EXTRACTED INFORMATION: Begin

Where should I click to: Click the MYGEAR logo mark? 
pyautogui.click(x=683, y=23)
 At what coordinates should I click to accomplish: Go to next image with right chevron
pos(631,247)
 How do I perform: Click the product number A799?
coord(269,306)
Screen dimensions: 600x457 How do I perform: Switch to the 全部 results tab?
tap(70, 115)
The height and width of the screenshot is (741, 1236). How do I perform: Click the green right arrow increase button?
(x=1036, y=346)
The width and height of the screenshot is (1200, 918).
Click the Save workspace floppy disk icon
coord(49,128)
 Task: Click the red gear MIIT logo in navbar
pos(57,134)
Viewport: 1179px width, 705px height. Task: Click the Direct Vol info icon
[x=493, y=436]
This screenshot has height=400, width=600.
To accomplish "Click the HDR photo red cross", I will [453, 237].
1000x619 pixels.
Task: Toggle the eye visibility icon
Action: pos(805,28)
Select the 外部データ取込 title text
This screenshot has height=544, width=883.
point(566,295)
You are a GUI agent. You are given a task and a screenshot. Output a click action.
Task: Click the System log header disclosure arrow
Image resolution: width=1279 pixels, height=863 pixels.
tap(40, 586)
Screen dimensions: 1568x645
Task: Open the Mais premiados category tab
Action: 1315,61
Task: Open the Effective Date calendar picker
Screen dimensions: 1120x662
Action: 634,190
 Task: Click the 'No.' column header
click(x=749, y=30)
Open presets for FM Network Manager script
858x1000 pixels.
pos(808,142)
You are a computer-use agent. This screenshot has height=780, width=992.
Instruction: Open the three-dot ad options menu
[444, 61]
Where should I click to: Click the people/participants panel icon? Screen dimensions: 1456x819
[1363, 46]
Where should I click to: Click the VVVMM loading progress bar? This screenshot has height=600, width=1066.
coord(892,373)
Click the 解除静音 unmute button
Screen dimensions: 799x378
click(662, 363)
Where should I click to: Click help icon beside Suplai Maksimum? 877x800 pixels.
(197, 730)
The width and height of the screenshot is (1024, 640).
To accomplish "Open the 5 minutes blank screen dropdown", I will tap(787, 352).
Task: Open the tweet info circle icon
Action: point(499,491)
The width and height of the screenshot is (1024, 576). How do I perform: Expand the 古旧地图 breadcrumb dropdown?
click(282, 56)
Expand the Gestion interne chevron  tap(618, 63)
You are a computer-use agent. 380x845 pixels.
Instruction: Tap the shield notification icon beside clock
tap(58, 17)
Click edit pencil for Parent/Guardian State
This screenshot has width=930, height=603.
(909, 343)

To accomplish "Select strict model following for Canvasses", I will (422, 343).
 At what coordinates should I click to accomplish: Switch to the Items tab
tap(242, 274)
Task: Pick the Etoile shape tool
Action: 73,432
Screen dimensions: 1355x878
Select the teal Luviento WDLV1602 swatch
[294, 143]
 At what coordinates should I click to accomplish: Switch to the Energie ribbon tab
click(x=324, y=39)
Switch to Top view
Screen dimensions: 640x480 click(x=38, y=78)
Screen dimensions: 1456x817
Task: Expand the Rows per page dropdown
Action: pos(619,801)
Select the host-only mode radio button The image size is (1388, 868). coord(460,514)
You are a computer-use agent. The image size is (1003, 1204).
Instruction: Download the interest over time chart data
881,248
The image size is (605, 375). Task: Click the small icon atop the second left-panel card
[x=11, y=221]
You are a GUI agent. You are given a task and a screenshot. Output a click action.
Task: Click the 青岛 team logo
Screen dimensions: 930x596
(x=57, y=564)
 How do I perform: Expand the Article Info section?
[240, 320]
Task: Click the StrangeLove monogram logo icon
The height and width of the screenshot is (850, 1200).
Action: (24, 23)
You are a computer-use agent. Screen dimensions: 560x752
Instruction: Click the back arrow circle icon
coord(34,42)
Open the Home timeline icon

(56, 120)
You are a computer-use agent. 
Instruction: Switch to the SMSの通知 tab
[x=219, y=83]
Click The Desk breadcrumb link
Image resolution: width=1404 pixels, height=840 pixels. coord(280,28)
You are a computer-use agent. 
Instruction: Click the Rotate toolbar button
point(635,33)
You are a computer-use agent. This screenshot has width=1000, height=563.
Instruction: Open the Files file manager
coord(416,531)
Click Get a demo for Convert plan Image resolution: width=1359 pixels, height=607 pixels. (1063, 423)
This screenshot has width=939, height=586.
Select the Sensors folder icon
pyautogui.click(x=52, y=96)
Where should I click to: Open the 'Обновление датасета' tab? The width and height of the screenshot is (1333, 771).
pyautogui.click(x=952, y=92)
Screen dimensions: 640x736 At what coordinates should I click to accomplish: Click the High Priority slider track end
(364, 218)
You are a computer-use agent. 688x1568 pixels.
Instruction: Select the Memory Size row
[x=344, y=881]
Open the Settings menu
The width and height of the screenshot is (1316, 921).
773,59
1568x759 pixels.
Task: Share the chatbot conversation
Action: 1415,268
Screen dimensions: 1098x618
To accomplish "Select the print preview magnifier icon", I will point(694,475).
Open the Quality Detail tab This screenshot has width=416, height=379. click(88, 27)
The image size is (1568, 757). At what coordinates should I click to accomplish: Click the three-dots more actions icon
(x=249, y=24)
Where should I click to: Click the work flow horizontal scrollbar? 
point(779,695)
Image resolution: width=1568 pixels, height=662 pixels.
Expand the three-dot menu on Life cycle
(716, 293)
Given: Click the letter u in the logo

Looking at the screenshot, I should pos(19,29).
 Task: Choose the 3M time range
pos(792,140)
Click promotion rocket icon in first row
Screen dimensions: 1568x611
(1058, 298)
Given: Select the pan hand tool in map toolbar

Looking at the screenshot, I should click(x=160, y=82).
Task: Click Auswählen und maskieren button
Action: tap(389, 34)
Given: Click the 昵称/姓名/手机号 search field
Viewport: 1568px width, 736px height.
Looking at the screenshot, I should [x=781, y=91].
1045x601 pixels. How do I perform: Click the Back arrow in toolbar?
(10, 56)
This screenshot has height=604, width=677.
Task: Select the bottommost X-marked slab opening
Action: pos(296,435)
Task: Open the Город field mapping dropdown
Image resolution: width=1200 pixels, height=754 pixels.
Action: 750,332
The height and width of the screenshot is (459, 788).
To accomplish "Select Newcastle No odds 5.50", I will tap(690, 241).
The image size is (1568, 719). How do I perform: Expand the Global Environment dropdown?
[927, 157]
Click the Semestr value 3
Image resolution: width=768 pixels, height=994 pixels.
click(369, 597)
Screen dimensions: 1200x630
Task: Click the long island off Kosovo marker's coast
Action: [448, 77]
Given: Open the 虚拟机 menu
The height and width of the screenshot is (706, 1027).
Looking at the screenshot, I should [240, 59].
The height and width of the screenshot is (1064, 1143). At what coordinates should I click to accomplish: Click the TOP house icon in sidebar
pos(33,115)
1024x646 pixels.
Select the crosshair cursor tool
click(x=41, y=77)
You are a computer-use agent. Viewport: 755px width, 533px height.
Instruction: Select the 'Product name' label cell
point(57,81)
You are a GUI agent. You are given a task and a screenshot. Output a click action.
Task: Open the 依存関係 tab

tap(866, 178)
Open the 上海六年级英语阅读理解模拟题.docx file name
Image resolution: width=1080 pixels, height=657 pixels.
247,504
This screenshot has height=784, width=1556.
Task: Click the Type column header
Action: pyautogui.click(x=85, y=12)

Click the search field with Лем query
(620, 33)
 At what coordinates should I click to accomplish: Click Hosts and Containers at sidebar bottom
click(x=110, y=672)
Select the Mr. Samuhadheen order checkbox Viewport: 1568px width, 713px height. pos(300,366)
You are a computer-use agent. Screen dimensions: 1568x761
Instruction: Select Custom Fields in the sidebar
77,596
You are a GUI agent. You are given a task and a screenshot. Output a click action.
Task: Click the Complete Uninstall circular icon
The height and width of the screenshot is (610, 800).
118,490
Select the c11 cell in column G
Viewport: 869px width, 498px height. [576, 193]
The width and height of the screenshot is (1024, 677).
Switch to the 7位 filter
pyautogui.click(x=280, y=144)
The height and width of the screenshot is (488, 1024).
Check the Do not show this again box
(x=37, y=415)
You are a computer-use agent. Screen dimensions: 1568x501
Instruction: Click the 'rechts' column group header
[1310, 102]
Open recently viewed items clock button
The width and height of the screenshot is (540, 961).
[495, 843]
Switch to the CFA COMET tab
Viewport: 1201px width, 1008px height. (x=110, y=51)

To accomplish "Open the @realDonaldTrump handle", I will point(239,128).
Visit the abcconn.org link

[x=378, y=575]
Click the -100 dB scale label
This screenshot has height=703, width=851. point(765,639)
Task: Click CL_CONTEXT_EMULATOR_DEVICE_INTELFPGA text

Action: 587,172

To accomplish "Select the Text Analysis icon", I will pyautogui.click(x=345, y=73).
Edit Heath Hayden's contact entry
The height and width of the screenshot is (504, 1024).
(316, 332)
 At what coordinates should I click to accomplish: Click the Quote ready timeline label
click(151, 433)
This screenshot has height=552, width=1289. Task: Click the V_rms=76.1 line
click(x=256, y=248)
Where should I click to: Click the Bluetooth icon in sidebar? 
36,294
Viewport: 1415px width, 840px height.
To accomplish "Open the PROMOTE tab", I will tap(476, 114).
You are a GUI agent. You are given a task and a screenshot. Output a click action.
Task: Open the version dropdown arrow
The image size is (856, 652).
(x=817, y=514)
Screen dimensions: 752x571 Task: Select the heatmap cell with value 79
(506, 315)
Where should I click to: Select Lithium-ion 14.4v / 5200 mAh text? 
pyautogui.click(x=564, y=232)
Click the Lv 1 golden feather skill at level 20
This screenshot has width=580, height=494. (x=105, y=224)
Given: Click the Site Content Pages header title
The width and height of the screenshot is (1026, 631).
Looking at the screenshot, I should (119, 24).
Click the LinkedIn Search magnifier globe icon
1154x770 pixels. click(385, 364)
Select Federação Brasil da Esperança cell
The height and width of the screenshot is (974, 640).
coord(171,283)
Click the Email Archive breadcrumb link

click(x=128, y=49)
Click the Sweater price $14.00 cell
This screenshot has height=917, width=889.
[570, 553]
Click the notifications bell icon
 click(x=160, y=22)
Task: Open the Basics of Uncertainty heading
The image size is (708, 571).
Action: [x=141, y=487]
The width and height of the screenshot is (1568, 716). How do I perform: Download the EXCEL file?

EXTRACTED INFORMATION: End

Begin at the line that has "Switch to Top view" in the entries above; stop after the line that has "Task: Click the StrangeLove". Transcribe exactly those lines and no others.

Switch to Top view
Screen dimensions: 640x480 click(x=38, y=78)
Screen dimensions: 1456x817
Task: Expand the Rows per page dropdown
Action: pos(619,801)
Select the host-only mode radio button The image size is (1388, 868). coord(460,514)
You are a computer-use agent. The image size is (1003, 1204).
Instruction: Download the interest over time chart data
881,248
The image size is (605, 375). Task: Click the small icon atop the second left-panel card
[x=11, y=221]
You are a GUI agent. You are given a task and a screenshot. Output a click action.
Task: Click the 青岛 team logo
Screen dimensions: 930x596
(x=57, y=564)
 How do I perform: Expand the Article Info section?
[240, 320]
Task: Click the StrangeLove monogram logo icon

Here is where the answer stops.